--- What to produce ---
Beneath this task are records; tally the lines in them that contain "display" and report only the number.

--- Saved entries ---
________________________________________
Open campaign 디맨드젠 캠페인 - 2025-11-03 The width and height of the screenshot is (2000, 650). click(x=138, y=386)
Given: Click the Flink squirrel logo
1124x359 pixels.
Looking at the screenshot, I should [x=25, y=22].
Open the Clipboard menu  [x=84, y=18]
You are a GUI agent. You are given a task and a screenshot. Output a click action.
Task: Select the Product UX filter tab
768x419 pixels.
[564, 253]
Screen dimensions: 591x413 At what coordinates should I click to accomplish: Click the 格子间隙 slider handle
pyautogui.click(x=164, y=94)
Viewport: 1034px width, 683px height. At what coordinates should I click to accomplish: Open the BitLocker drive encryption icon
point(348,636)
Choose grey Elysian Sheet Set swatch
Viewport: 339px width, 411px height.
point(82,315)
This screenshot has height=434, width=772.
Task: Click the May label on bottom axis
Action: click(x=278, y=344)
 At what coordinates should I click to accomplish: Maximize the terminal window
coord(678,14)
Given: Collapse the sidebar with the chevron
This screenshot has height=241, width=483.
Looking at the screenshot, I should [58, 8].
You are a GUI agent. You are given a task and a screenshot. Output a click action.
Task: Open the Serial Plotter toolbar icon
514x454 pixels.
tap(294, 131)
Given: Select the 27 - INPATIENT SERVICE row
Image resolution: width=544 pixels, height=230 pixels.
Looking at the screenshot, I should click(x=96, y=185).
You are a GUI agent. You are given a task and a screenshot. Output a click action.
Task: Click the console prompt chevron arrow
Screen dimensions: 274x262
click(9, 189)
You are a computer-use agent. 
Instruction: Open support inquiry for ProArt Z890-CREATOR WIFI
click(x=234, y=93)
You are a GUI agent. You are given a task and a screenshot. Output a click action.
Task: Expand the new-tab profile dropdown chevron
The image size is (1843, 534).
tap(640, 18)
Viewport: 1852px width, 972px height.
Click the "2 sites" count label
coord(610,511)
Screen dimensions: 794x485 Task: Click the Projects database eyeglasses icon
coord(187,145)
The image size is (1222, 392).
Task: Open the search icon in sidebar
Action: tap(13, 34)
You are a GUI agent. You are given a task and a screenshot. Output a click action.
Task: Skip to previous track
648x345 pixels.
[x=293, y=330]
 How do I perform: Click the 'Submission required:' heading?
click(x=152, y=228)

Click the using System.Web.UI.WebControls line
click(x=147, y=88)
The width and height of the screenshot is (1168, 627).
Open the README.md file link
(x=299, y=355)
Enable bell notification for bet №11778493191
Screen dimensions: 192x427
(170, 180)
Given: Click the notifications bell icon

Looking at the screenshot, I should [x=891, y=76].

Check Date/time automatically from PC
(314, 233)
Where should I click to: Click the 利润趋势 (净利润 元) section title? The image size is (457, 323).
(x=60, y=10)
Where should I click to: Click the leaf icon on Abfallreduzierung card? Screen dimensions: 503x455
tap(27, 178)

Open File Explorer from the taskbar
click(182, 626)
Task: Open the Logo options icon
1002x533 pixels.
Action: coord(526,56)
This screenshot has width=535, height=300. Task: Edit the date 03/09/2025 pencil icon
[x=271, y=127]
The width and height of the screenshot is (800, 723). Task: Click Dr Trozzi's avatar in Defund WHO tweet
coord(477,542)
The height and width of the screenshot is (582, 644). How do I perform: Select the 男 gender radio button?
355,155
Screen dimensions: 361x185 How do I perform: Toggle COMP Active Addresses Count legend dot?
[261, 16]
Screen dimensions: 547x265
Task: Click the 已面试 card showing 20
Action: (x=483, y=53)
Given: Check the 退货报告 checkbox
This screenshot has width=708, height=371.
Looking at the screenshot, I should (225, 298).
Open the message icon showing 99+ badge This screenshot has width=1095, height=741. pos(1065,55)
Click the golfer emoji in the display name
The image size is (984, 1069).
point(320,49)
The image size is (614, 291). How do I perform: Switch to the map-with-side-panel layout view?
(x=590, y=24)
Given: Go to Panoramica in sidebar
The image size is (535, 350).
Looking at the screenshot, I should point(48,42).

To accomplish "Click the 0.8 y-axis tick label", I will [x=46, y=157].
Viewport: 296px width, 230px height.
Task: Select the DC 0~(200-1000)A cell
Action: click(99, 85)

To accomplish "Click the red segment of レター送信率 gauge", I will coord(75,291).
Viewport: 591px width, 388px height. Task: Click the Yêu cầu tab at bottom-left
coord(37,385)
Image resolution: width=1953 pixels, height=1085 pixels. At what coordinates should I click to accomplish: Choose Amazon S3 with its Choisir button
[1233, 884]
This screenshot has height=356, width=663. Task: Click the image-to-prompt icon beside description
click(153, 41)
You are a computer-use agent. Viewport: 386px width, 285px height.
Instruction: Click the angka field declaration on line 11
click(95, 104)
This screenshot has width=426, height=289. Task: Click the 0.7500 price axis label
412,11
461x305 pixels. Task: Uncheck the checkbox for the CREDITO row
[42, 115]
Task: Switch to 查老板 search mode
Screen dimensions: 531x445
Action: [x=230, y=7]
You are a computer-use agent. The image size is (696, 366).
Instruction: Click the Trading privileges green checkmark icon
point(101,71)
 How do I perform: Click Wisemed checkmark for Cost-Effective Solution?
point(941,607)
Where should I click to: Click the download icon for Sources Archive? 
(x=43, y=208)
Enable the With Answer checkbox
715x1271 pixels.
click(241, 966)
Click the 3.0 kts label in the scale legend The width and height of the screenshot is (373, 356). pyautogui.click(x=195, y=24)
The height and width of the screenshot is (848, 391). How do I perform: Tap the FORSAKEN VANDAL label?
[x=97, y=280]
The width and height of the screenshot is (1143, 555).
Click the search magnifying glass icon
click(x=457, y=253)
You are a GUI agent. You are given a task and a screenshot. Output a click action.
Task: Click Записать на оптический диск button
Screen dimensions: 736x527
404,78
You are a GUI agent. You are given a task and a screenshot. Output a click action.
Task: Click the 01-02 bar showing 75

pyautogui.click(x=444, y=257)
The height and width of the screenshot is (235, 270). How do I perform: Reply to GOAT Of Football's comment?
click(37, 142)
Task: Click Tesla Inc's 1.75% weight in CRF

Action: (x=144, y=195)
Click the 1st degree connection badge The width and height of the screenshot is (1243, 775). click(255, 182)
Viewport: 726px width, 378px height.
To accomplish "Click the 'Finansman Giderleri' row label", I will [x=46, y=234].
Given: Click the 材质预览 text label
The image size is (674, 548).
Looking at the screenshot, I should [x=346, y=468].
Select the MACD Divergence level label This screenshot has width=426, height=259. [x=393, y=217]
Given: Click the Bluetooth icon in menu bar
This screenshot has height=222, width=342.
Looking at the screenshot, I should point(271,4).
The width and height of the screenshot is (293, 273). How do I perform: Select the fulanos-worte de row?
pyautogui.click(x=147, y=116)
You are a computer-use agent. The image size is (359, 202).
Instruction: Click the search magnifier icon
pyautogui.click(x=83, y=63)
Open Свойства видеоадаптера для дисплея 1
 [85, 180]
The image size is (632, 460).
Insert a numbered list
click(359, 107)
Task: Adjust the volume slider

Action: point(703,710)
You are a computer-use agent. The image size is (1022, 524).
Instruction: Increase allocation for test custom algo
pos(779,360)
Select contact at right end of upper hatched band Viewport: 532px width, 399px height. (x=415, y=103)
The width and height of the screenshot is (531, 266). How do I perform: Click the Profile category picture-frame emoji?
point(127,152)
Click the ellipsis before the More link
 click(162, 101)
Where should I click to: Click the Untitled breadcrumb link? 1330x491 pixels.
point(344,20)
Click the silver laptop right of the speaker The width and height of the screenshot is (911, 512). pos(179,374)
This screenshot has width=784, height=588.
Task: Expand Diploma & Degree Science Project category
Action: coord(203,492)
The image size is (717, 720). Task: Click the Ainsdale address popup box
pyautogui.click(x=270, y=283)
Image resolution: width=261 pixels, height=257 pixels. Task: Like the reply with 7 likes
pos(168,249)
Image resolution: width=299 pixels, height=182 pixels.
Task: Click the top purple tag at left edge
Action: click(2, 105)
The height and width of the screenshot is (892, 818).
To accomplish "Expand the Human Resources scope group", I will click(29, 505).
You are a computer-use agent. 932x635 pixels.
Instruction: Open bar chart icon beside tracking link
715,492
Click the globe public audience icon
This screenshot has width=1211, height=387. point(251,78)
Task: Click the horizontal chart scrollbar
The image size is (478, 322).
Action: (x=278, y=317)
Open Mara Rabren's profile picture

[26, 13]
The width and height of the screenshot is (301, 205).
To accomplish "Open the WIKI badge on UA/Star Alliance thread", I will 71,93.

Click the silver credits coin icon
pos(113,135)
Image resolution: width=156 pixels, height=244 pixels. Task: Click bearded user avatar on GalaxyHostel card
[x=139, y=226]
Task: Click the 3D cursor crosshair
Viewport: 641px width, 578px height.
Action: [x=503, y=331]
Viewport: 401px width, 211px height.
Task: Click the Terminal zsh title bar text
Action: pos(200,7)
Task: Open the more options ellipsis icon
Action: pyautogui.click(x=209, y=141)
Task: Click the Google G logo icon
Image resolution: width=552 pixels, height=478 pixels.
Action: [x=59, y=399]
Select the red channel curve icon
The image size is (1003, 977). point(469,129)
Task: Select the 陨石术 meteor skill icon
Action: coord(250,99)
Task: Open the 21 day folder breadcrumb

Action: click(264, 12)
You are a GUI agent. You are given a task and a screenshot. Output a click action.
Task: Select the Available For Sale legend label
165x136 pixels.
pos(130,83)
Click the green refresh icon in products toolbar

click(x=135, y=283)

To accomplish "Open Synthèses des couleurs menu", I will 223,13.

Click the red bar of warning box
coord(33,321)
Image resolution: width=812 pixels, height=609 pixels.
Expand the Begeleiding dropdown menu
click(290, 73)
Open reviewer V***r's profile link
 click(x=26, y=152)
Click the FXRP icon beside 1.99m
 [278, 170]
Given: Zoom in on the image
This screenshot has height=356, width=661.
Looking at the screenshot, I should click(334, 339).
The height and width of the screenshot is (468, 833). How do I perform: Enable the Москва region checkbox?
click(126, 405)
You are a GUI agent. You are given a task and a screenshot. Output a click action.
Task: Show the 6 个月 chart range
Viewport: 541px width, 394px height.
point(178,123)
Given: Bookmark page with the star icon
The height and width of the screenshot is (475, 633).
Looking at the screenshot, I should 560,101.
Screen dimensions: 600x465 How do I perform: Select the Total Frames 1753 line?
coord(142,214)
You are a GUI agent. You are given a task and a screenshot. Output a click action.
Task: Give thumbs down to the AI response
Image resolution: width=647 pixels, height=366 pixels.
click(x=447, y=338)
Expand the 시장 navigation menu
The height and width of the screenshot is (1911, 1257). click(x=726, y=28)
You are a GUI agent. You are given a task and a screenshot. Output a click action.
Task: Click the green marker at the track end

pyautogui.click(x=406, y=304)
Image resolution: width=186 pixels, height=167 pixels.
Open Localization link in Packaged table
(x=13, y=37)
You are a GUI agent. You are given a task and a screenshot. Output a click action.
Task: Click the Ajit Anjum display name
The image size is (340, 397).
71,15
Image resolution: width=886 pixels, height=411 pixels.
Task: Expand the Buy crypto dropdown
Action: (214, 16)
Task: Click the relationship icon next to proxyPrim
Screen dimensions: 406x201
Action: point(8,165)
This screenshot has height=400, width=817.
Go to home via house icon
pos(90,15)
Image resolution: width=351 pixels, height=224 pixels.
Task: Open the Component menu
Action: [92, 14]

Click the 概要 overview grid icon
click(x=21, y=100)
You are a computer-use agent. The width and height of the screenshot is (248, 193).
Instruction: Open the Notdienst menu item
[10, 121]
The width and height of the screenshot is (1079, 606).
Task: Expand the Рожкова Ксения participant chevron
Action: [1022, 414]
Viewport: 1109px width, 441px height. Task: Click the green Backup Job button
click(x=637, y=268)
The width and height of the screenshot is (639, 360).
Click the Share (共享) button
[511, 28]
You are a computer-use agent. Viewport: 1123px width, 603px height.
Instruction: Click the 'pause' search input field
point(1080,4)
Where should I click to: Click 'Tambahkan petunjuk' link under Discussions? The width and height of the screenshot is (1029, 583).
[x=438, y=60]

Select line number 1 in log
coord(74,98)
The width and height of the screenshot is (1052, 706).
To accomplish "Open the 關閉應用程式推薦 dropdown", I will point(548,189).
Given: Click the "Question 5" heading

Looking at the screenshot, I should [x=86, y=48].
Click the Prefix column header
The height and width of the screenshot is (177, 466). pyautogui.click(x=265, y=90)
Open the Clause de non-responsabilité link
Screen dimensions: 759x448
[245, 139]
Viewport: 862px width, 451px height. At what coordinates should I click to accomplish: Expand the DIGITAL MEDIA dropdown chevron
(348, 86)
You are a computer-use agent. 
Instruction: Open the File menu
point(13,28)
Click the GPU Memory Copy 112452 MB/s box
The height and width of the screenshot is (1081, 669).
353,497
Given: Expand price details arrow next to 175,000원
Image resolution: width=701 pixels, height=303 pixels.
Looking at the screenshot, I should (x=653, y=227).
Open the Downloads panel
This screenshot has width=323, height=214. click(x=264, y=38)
________________________________________
--- Your response ---
2